Es ist Dienstagmorgen. Die Kinder einer katholischen Grundschule feiern Gottesdienst. Im Altarraum leuchtet ein Bild. „Was seht ihr?“ frage ich. „Da sind Bäume und Büsche und Gras und Himmel und ein Weg.“ Neugierig wie ich bin, möchte ich natürlich wissen, wohin dieser Weg denn wohl führt. Wie ein Pfeil schießt Katharinas Finger in die Luft. „Zu Gott natürlich!“ ruft sie. Einige Kinder nicken zustimmend.

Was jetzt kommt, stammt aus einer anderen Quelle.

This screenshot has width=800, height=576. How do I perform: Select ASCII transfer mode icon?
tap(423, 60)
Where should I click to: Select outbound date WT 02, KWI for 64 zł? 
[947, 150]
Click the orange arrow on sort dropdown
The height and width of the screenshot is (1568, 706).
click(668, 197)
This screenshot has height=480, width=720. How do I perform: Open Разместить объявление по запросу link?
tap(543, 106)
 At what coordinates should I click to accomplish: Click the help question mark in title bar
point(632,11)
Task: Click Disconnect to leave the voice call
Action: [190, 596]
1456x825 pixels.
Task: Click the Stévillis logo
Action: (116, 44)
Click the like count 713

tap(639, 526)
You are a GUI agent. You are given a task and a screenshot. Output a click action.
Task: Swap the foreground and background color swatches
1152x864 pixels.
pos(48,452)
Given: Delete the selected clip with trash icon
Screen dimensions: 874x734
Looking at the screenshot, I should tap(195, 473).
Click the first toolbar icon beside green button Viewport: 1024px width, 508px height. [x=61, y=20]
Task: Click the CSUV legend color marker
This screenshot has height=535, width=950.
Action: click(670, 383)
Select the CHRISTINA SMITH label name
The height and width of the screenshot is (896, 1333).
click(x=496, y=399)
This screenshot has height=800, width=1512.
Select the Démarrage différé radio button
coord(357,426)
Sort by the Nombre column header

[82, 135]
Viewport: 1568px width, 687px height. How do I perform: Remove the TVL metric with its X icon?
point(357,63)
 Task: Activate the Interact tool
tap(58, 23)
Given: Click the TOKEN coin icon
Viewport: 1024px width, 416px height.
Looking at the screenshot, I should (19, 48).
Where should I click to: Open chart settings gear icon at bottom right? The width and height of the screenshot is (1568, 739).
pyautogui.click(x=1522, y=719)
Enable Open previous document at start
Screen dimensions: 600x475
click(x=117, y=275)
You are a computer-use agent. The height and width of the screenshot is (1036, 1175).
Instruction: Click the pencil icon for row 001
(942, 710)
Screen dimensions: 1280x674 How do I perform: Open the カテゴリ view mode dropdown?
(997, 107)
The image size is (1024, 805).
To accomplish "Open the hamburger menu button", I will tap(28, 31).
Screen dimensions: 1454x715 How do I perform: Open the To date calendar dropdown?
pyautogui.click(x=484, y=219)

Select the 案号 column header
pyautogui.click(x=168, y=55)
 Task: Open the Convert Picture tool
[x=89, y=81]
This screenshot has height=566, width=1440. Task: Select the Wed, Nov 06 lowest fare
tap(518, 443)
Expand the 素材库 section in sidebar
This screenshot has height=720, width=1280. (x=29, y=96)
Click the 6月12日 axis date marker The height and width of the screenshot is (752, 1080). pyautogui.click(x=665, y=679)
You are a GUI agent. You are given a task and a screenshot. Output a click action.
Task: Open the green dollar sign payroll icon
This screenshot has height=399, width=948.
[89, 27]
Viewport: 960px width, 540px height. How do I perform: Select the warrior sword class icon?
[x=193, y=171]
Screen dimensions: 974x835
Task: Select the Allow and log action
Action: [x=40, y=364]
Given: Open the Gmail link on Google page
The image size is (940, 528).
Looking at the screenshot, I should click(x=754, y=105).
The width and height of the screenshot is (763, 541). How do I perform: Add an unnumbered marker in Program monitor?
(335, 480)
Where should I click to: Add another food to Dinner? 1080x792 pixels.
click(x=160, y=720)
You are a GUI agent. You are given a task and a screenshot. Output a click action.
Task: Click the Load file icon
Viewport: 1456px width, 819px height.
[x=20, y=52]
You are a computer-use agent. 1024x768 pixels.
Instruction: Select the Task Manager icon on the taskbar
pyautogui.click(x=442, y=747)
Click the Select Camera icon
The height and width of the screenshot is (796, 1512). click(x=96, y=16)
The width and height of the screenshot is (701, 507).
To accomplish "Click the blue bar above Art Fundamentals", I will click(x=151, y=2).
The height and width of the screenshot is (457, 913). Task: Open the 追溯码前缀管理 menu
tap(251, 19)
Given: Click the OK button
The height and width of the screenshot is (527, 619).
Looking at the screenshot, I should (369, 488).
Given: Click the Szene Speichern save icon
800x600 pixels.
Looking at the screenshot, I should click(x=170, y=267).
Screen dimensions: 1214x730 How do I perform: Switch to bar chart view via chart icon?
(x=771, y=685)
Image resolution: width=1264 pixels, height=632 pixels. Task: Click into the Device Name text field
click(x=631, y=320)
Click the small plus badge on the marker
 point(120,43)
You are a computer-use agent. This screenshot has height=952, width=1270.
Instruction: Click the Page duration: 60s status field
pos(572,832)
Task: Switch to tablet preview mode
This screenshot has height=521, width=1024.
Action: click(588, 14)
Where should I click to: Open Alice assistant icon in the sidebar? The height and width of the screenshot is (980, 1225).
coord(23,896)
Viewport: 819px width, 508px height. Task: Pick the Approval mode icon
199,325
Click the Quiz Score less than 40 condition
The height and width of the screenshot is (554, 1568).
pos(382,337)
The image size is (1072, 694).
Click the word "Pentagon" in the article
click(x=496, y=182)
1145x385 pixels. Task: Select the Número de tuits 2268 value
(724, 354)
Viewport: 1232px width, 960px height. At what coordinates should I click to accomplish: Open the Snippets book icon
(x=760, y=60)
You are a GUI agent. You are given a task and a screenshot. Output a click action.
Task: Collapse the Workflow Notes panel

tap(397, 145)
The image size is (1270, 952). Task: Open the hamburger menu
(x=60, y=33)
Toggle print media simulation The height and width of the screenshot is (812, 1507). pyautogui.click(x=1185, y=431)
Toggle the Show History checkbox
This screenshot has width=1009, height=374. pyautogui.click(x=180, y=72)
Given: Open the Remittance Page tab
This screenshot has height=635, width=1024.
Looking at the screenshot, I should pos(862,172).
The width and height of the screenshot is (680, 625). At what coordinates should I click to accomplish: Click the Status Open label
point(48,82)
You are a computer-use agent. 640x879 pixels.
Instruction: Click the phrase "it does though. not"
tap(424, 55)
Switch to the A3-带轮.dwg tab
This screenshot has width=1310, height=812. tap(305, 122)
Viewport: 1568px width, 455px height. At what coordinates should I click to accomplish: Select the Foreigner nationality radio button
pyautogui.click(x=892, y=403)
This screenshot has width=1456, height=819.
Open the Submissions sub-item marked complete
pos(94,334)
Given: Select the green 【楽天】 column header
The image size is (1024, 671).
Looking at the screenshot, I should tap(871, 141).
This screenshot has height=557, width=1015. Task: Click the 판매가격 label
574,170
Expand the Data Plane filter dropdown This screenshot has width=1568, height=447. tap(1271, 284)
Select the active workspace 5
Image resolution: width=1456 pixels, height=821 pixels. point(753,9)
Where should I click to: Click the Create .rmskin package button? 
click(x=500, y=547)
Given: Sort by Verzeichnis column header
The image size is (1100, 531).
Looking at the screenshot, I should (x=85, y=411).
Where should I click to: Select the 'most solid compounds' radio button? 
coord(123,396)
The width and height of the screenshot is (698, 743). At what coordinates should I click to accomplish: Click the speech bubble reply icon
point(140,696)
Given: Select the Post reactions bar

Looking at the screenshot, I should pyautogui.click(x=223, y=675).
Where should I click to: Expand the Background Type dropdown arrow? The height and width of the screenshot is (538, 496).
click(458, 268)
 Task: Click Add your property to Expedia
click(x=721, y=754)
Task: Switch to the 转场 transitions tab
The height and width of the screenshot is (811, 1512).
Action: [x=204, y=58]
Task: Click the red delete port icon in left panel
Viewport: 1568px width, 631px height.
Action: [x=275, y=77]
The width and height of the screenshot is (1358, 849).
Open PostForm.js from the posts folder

Ach ja, wir sind in der Kirche, da muss das Bild wohl was mit Gott zu tun haben, denke ich enttäuscht. „Wie kommt ihr denn darauf?“ frage ich. „Weil es so ein schöner Wald ist und so ein schöner Weg“, sagt ein Junge. Was nun folgt ist eine Entdeckungsreise. Die Kinder sprechen davon, dass man die Welt mit weit offenen Augen ansehen muss. Dann kann man rechts und links vom Weg Tiere und Pflanzen entdecken, die uns zeigen, wie wunderbar Gott diese Welt geschaffen hat. Und man ist auf dem Weg ja auch nicht allein. Manchmal geht man in Begleitung von Mama oder Papa und ein anderes Mal mit Freunden. Sie sorgen dafür, dass mich nicht der Mut verlässt. Und wenn ich mal keine Lust habe zu gehen, dann kommt mir vielleicht jemand entgegen. Und natürlich ist Gott bei all diesen Erfahrungen dabei, weil er doch in jedem Menschen ist – in ihren Worten und Taten.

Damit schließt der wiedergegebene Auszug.